Start of Source material

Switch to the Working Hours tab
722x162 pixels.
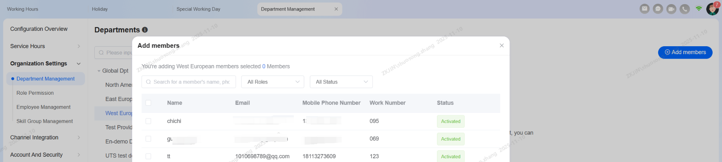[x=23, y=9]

End of Source material
Start of Source material

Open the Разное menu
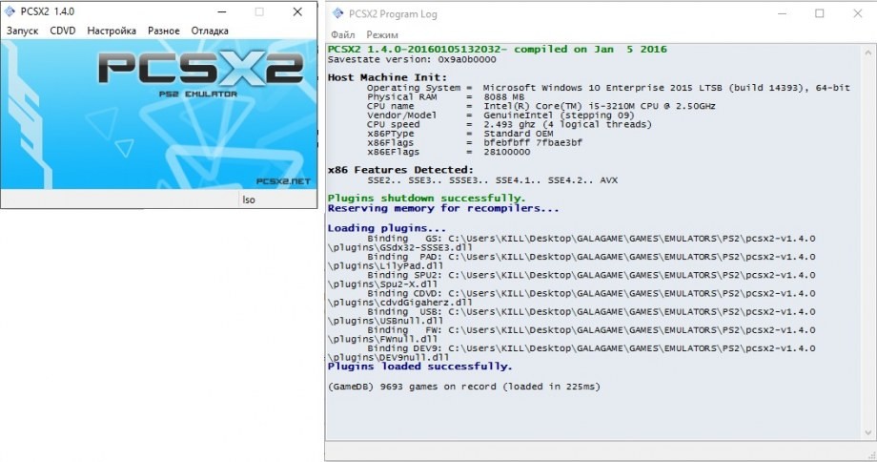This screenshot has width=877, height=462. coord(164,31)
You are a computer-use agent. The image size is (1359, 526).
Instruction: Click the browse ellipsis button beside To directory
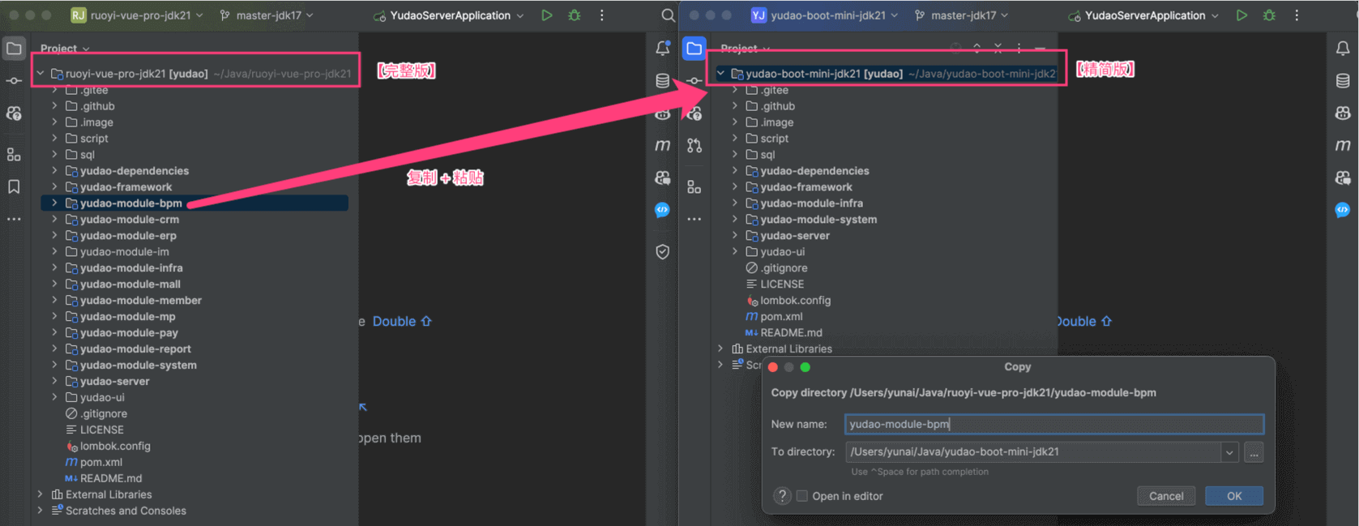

End of Source material
Start of Source material

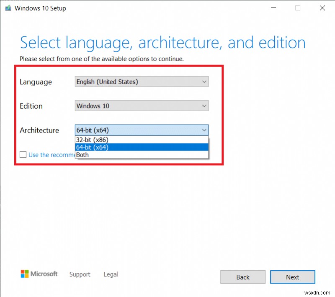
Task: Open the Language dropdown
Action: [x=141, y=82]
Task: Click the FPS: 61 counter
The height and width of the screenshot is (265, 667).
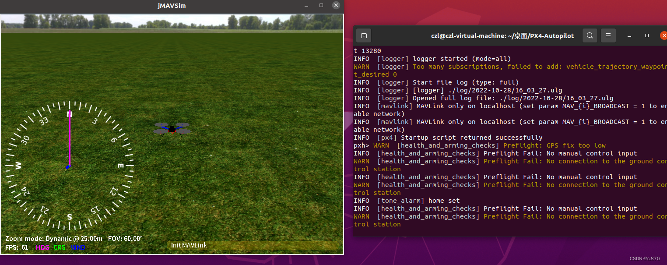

End of Source material

Work instructions: Find "Task: Click the FPS: 61 counter" in the entries above and copy that whole line exactly, then each line after it through the line that contains "The height and".

Your solution:
Task: Click the FPS: 61 counter
The height and width of the screenshot is (265, 667).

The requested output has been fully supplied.